(Stored items)
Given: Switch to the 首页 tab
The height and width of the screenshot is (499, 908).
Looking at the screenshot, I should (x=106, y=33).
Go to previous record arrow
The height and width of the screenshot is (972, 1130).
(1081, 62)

### What to work on:
Copy out each entry exactly, leaving nothing out.

### Expected output:
Given: Switch to the 首页 tab
The height and width of the screenshot is (499, 908).
Looking at the screenshot, I should (x=106, y=33).
Go to previous record arrow
The height and width of the screenshot is (972, 1130).
(1081, 62)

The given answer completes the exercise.